**Your goal**
Your answer should consist only of the lines below from the one with "Click USDT token" through the one with "Task: Click the flat line segment below $900m", copied exactly.

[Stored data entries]

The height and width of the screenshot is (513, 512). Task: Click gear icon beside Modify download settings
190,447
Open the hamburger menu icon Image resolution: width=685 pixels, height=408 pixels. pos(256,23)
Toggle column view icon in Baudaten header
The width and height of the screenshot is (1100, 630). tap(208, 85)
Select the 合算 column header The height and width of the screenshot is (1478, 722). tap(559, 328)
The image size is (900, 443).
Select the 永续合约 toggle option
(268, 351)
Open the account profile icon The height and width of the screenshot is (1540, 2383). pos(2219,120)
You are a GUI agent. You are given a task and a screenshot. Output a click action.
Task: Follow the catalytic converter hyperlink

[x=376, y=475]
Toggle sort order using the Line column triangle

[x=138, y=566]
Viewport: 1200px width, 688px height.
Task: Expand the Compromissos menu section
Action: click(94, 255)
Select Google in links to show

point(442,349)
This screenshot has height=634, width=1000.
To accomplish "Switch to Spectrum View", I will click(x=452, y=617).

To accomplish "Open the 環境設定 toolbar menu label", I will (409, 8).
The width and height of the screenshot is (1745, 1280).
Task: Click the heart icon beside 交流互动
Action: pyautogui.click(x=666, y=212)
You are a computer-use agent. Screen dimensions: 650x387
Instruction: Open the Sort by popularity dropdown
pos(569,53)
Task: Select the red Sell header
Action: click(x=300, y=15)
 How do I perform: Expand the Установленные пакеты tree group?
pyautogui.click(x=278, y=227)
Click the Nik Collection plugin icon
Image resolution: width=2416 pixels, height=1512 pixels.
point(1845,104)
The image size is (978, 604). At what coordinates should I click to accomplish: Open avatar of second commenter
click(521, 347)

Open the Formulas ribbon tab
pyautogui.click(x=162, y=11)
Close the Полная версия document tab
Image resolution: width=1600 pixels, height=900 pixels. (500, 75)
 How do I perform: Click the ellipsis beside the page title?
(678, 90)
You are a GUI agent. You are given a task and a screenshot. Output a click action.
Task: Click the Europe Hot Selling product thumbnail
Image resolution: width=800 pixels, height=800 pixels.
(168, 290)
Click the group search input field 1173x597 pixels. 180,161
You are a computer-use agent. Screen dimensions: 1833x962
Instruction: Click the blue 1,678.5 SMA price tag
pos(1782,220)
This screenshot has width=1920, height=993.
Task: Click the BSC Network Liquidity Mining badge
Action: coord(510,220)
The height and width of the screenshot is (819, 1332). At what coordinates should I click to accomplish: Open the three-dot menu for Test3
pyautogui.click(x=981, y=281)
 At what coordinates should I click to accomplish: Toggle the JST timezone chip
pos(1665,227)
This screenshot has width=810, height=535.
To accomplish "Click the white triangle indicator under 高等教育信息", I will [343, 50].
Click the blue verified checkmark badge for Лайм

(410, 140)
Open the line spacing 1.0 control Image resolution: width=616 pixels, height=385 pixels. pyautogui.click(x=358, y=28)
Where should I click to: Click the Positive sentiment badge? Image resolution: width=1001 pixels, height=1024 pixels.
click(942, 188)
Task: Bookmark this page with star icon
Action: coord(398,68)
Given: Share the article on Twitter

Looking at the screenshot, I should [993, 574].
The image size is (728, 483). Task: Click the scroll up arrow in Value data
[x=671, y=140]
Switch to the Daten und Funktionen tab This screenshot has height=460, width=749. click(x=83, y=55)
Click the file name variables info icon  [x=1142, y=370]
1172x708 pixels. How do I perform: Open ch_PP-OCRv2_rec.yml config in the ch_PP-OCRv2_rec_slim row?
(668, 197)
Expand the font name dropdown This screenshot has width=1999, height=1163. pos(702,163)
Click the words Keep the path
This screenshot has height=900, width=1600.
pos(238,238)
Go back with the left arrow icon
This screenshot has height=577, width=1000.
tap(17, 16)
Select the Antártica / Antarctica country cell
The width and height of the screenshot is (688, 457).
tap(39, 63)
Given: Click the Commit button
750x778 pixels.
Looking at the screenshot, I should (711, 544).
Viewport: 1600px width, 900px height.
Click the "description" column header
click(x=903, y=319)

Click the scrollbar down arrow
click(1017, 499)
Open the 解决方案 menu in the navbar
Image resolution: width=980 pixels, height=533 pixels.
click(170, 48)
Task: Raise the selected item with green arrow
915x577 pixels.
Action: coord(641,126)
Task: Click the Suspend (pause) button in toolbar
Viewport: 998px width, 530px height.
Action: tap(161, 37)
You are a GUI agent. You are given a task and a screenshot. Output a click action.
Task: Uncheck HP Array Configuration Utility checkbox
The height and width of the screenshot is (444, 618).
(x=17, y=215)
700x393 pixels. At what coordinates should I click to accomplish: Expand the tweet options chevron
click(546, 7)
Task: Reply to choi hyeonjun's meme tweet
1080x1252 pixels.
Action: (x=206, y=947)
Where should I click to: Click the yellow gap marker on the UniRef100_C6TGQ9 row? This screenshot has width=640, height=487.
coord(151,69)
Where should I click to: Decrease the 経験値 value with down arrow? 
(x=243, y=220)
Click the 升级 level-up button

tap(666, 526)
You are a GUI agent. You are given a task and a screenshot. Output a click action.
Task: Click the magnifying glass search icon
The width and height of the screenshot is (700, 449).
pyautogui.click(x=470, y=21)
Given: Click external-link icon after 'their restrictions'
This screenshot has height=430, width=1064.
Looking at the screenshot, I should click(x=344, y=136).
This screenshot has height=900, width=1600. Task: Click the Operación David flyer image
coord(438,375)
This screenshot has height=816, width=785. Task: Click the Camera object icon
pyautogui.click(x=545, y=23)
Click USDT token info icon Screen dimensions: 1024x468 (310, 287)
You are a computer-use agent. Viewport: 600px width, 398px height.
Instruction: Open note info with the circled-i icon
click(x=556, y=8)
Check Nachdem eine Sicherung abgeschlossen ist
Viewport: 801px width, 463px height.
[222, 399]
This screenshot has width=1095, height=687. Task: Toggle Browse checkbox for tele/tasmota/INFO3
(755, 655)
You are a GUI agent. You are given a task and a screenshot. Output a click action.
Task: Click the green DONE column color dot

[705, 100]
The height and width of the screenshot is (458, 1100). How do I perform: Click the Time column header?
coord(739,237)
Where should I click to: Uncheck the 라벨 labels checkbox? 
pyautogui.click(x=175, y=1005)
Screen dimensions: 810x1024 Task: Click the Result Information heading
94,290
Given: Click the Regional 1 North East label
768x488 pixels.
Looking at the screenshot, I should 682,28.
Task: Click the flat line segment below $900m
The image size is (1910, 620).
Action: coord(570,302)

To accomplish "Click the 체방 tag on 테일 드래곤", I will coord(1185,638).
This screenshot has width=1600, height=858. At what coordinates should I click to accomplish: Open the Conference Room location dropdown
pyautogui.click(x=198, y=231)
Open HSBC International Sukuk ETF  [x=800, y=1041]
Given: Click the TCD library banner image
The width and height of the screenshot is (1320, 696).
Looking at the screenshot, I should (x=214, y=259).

**The completed task**
Click USDT token info icon Screen dimensions: 1024x468 (310, 287)
You are a computer-use agent. Viewport: 600px width, 398px height.
Instruction: Open note info with the circled-i icon
click(x=556, y=8)
Check Nachdem eine Sicherung abgeschlossen ist
Viewport: 801px width, 463px height.
[222, 399]
This screenshot has width=1095, height=687. Task: Toggle Browse checkbox for tele/tasmota/INFO3
(755, 655)
You are a GUI agent. You are given a task and a screenshot. Output a click action.
Task: Click the green DONE column color dot

[705, 100]
The height and width of the screenshot is (458, 1100). How do I perform: Click the Time column header?
coord(739,237)
Where should I click to: Uncheck the 라벨 labels checkbox? 
pyautogui.click(x=175, y=1005)
Screen dimensions: 810x1024 Task: Click the Result Information heading
94,290
Given: Click the Regional 1 North East label
768x488 pixels.
Looking at the screenshot, I should 682,28.
Task: Click the flat line segment below $900m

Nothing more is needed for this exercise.